## Activity
Check every line of the listing below for "height", and report how many lines have it, as a number with nothing more.

● ● ●

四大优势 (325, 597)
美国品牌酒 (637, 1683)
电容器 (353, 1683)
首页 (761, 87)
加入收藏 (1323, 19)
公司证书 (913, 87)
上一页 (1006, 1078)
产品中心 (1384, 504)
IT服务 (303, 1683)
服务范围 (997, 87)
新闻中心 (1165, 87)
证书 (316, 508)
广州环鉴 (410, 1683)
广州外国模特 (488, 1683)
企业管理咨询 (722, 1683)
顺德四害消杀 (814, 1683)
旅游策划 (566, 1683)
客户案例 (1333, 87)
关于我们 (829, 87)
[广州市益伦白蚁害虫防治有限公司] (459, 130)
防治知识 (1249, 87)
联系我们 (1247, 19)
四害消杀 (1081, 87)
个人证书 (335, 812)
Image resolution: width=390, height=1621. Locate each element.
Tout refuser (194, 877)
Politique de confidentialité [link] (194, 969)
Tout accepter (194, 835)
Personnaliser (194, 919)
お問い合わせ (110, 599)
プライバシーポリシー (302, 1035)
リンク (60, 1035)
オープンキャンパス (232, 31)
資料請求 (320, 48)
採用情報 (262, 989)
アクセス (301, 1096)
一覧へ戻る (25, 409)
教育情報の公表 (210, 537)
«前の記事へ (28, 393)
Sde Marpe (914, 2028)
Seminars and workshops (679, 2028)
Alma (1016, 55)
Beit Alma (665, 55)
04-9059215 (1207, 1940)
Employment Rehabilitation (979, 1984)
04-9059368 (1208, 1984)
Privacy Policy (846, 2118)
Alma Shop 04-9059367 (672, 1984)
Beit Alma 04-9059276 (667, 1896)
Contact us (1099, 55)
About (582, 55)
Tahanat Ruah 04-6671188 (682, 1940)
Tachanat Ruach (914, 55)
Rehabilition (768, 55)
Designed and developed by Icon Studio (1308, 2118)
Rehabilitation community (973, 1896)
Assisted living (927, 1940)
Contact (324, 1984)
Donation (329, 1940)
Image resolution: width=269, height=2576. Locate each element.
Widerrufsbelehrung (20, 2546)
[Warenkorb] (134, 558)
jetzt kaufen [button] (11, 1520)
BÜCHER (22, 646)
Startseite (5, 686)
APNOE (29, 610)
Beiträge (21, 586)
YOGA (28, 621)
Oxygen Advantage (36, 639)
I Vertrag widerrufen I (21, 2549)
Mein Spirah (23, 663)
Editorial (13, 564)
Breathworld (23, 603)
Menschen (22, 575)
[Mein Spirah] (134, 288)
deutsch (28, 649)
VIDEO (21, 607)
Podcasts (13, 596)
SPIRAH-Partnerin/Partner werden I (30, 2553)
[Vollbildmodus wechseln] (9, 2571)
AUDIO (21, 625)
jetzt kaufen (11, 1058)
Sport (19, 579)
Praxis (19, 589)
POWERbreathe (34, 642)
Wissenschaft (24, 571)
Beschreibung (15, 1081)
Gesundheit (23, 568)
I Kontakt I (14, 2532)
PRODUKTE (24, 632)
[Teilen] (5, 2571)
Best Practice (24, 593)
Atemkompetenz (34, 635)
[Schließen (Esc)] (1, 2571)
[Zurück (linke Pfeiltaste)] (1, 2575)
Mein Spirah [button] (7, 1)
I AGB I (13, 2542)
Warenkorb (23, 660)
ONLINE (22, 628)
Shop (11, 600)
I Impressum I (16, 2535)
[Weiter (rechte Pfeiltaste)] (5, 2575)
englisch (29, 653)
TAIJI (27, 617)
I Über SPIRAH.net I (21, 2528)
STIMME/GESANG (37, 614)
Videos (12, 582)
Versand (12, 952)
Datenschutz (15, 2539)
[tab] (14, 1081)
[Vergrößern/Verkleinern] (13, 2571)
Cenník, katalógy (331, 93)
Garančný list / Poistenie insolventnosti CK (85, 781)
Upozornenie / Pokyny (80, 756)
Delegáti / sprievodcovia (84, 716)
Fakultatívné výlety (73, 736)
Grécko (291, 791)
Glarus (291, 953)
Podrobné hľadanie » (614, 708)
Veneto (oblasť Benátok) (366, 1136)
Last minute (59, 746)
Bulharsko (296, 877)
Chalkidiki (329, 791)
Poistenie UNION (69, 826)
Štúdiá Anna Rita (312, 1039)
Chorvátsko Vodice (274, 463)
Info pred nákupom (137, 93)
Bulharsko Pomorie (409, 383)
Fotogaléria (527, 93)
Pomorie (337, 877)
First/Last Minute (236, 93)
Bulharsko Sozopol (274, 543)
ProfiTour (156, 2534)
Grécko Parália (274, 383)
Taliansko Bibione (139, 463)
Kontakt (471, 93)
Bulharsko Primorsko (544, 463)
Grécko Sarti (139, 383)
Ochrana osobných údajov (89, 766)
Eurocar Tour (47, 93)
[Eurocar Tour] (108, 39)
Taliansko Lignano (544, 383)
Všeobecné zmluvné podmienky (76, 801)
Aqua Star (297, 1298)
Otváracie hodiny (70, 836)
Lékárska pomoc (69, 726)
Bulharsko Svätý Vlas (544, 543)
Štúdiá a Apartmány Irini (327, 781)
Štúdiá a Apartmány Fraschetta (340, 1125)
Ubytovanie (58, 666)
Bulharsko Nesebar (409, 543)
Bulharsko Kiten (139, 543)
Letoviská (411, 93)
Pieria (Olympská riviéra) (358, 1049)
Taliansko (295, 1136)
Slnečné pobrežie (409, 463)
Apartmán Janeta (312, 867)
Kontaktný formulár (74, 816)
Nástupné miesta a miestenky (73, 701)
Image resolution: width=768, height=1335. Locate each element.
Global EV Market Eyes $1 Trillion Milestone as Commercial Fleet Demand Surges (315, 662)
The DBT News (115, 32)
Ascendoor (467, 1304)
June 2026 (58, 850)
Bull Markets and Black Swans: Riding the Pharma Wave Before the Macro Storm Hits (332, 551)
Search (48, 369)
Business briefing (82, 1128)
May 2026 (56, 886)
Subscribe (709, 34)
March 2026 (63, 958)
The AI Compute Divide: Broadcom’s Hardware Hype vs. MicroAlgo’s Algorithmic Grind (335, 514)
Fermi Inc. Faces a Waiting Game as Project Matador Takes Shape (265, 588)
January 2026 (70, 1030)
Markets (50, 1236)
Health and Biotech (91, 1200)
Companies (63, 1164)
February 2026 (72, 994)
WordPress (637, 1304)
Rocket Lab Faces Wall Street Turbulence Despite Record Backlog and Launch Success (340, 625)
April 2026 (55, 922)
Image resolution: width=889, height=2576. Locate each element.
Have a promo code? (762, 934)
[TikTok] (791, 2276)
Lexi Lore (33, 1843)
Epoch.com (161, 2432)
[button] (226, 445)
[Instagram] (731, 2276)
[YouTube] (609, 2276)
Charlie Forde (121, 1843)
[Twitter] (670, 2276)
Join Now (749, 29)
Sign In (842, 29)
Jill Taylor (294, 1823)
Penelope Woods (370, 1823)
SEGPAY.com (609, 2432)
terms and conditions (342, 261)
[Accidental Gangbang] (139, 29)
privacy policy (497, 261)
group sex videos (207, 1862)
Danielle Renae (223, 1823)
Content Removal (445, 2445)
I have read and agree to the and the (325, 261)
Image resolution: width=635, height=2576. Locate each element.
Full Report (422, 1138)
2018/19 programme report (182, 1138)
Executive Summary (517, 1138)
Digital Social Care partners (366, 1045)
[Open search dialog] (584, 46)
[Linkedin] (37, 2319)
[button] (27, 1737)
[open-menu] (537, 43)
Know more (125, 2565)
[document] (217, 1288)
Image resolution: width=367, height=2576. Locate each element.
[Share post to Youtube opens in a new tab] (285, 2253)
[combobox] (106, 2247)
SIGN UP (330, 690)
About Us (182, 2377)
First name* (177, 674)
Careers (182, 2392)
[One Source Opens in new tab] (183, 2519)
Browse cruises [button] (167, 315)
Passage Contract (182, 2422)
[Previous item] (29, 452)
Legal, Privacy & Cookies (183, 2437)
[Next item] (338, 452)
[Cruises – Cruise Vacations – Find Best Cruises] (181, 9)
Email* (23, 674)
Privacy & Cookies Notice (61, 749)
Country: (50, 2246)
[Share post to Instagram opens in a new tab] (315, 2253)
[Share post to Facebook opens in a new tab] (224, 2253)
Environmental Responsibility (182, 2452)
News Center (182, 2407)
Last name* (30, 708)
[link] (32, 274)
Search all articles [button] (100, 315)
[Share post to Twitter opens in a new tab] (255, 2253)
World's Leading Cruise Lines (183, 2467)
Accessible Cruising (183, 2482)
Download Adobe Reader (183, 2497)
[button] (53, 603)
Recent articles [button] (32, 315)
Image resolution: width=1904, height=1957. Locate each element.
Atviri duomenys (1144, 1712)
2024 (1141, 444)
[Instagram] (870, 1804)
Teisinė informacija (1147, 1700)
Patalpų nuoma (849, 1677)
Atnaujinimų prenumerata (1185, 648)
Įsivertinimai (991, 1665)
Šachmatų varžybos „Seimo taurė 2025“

● ● ●

## Response to the task
7